Task to complete: Reproduce the lines starting at the line that contains "The width and" and ending at the end of the records, with both included. Leave the pictures out of your answer.

(Records from a pointing dataset)
━━━━━━━━━━━━━━━━━━━━━━━━━━━━━━

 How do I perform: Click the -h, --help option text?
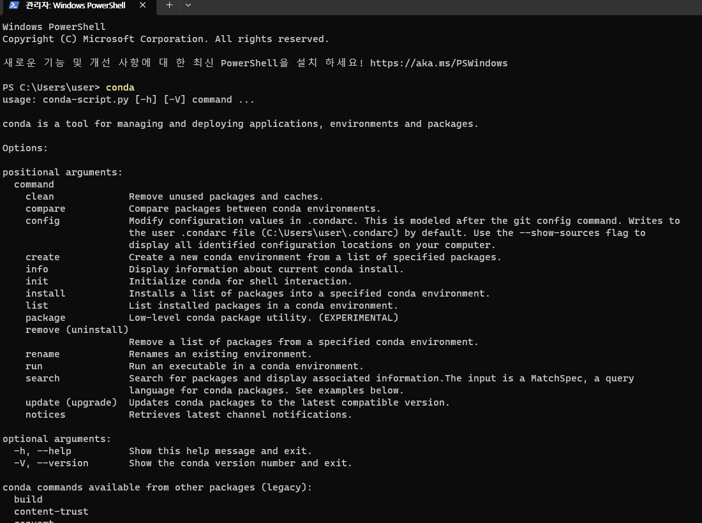point(43,451)
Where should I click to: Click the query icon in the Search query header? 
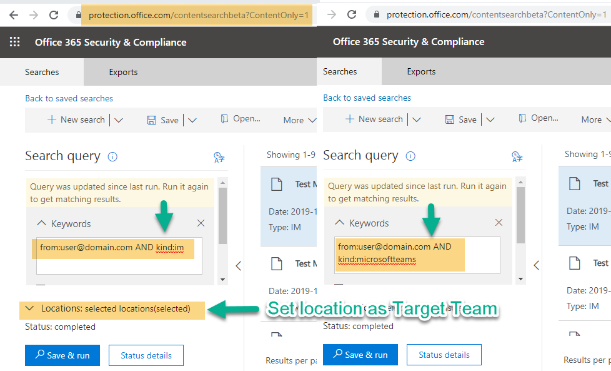[x=219, y=156]
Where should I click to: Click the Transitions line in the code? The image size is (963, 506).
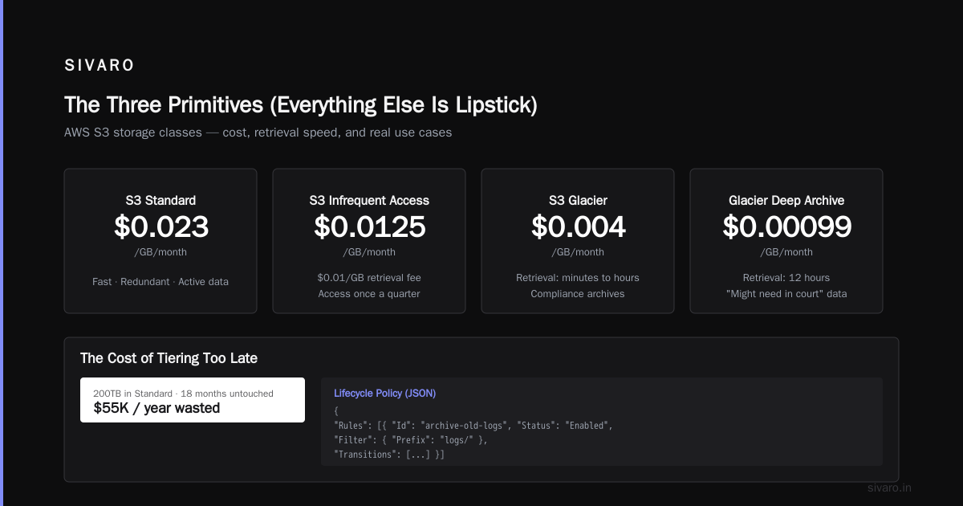(388, 455)
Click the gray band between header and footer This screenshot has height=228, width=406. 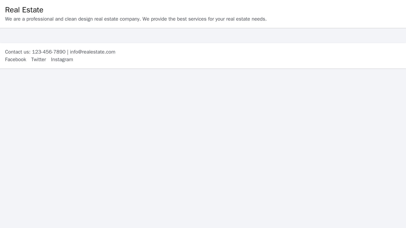coord(203,36)
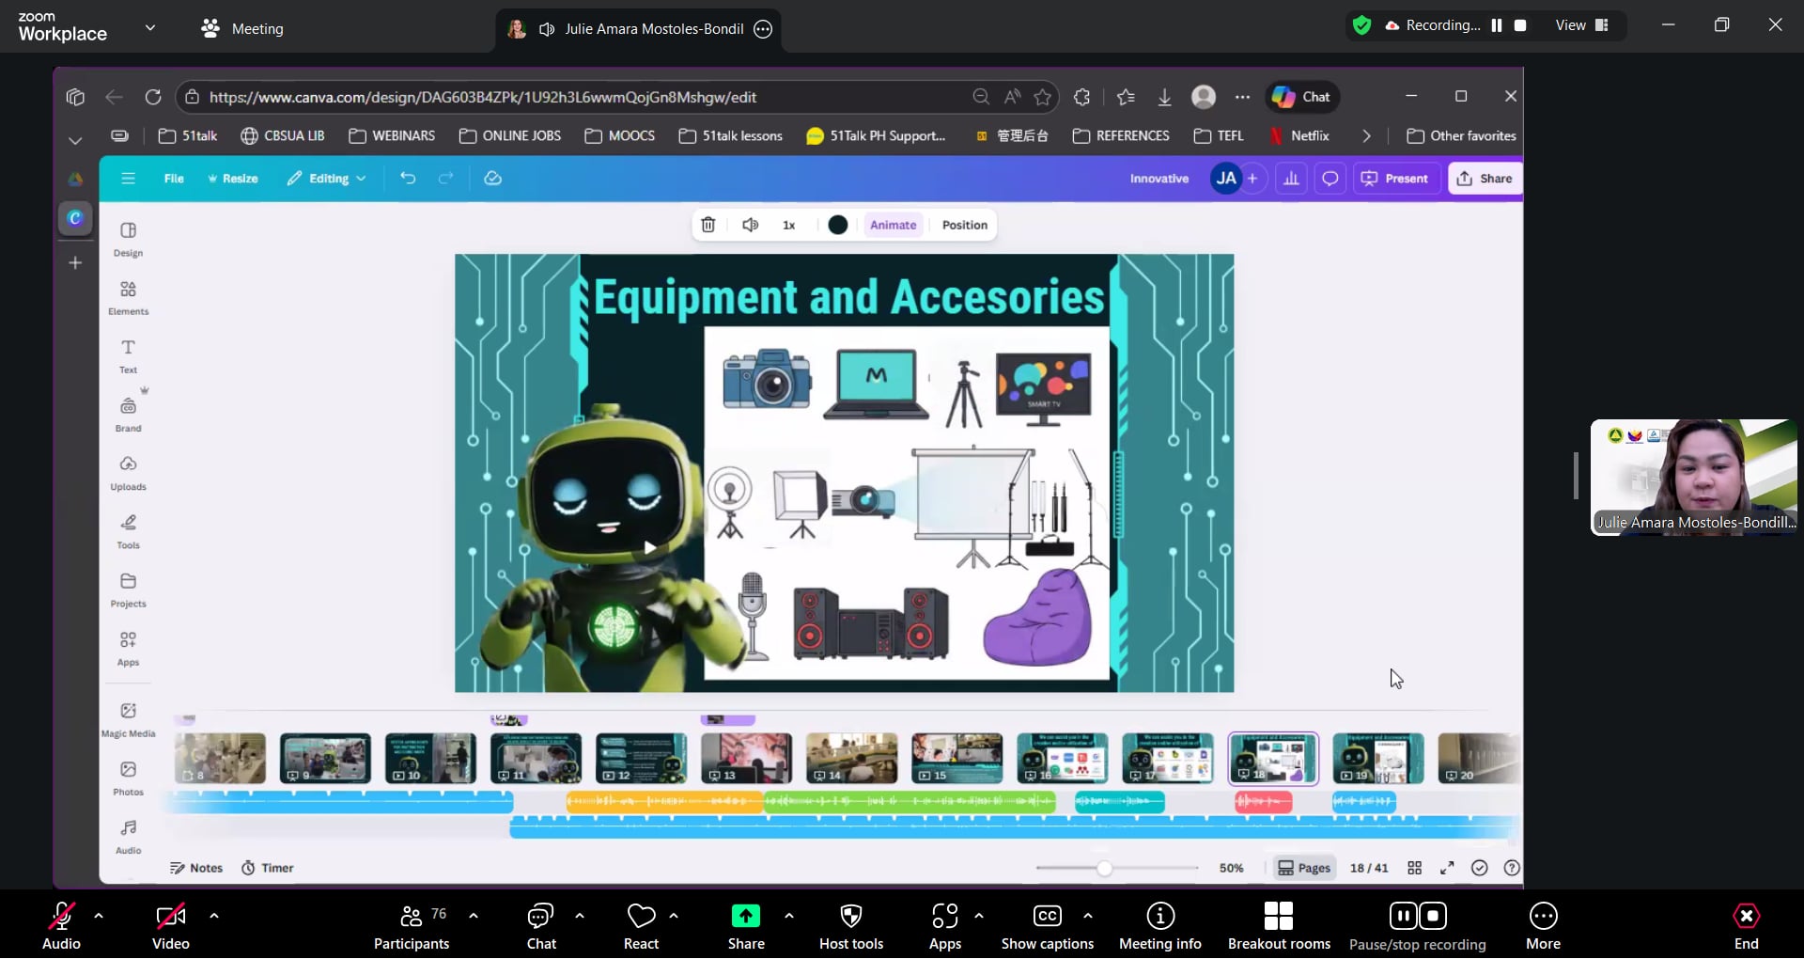Select the Animate tab

click(893, 225)
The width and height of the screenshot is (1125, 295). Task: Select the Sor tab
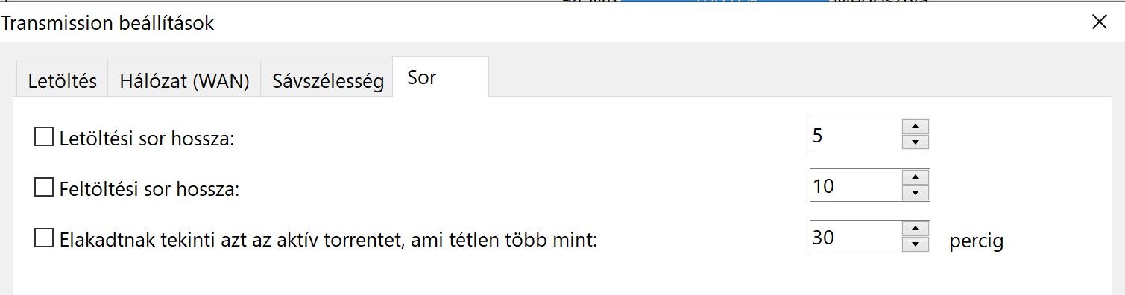[441, 77]
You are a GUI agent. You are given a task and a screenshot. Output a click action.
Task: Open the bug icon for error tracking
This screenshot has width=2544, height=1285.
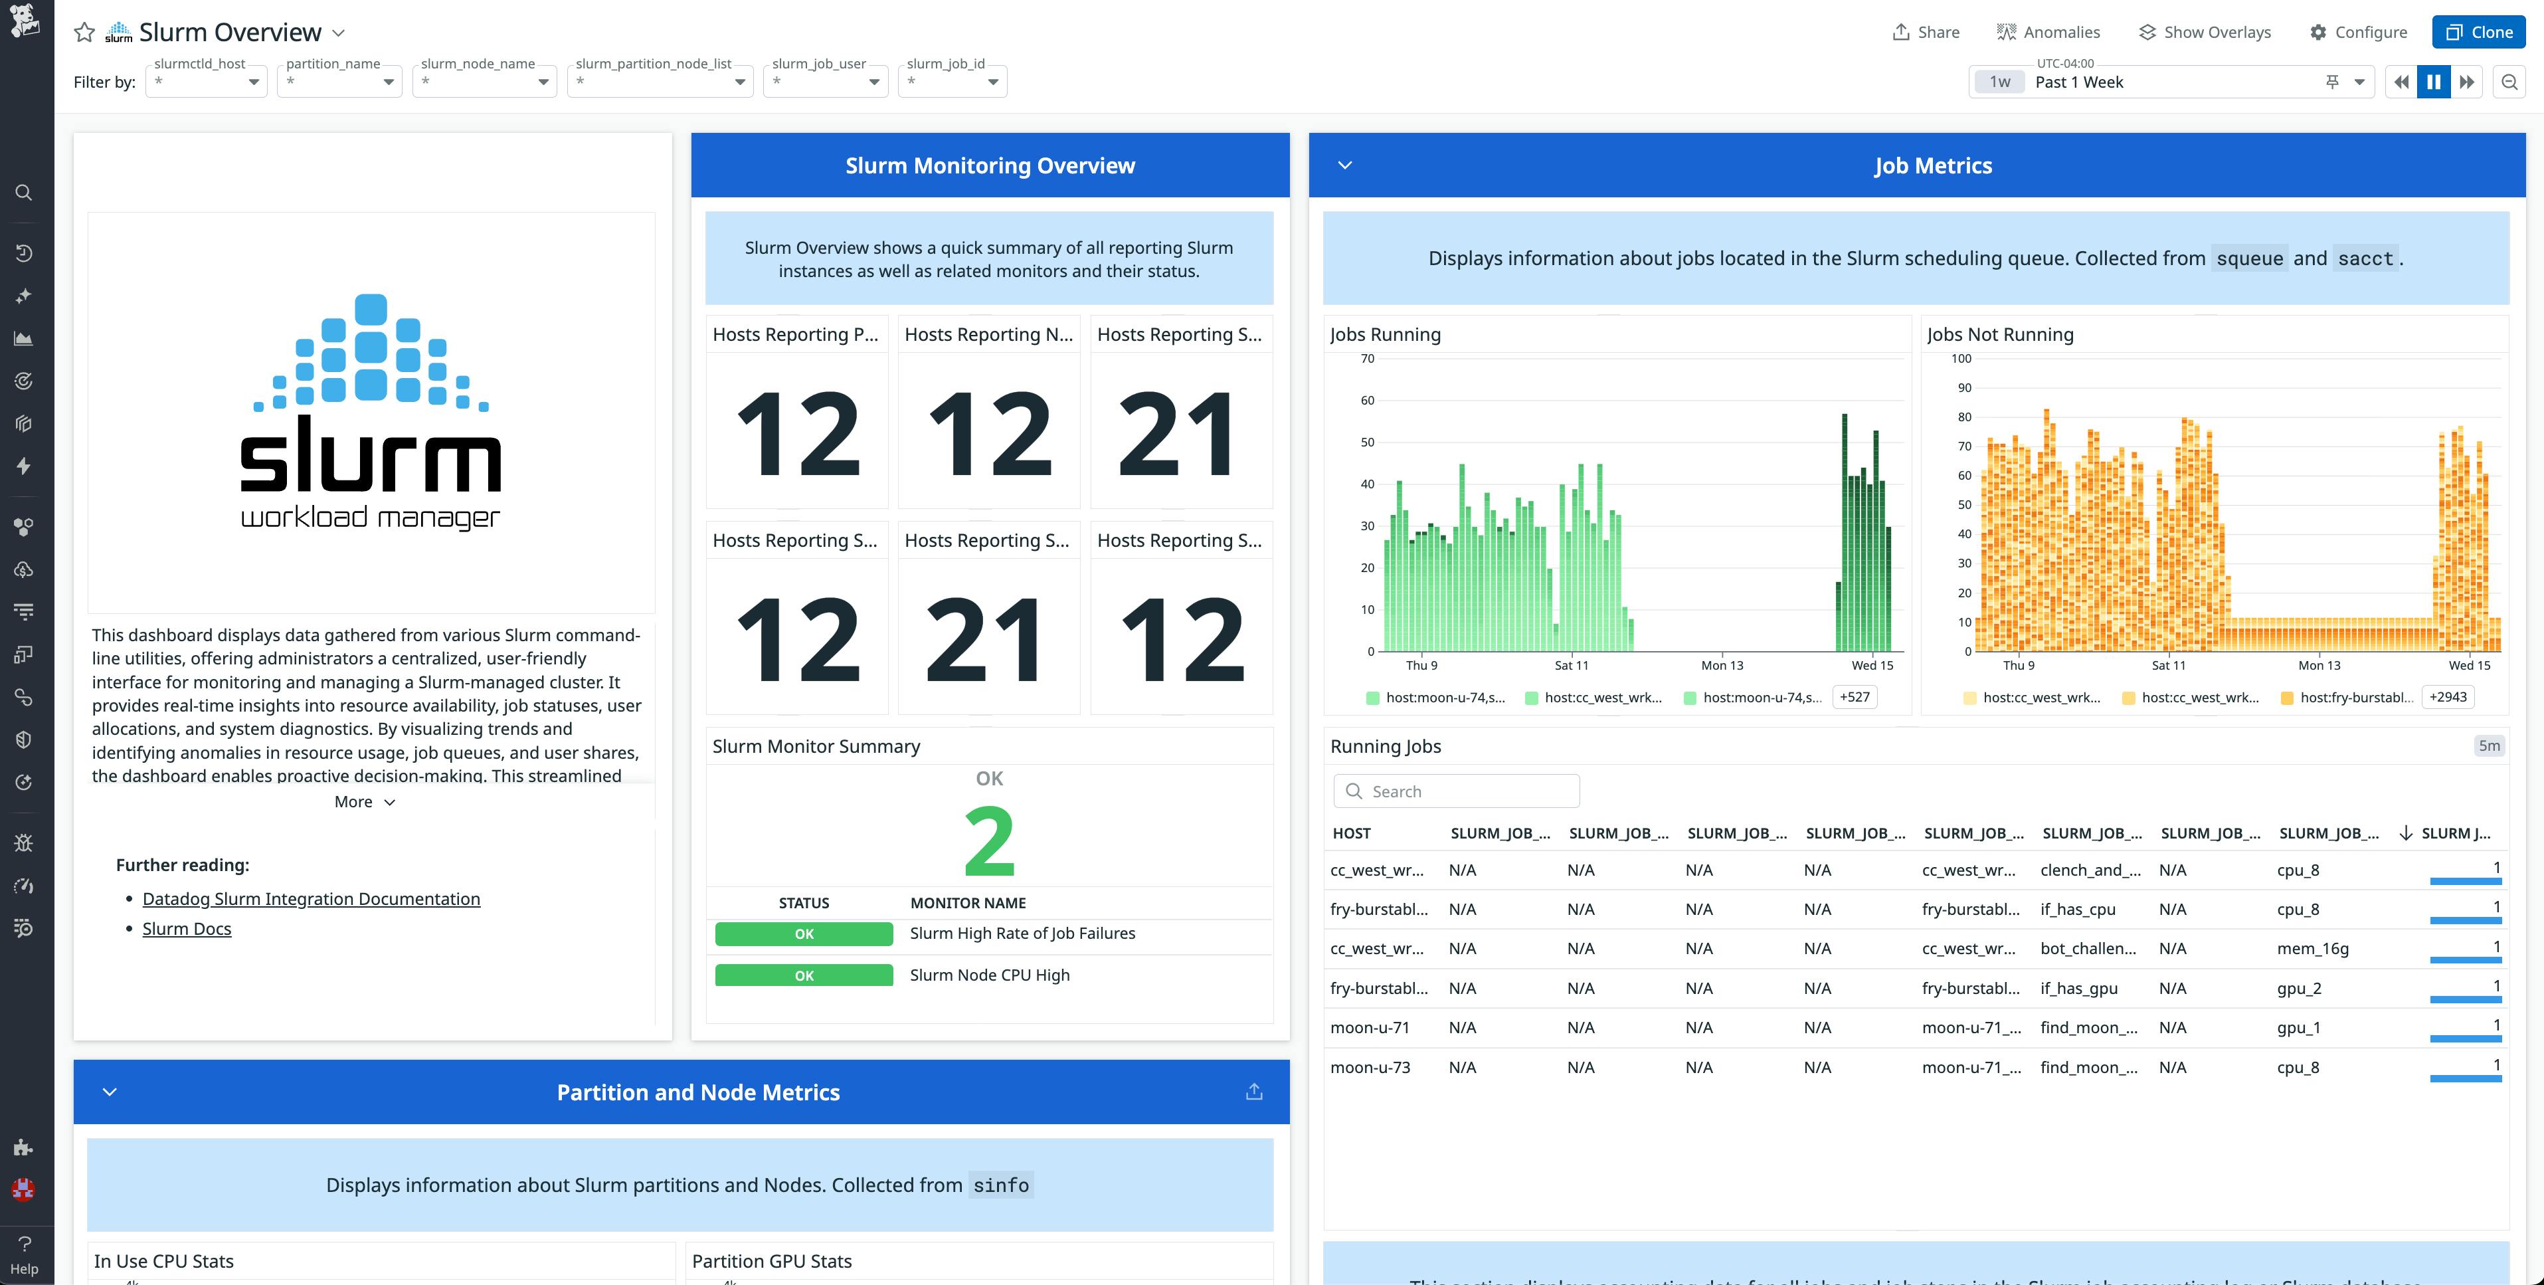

━━━━━━━━━━━━━━━━━━━━━━━━━━━━━━

Finished answer:
The width and height of the screenshot is (1125, 295). Task: Select the Sor tab
[441, 77]
You are a GUI agent. You are given a task and a screenshot. Output a click action.
Task: Open the bug icon for error tracking
This screenshot has width=2544, height=1285.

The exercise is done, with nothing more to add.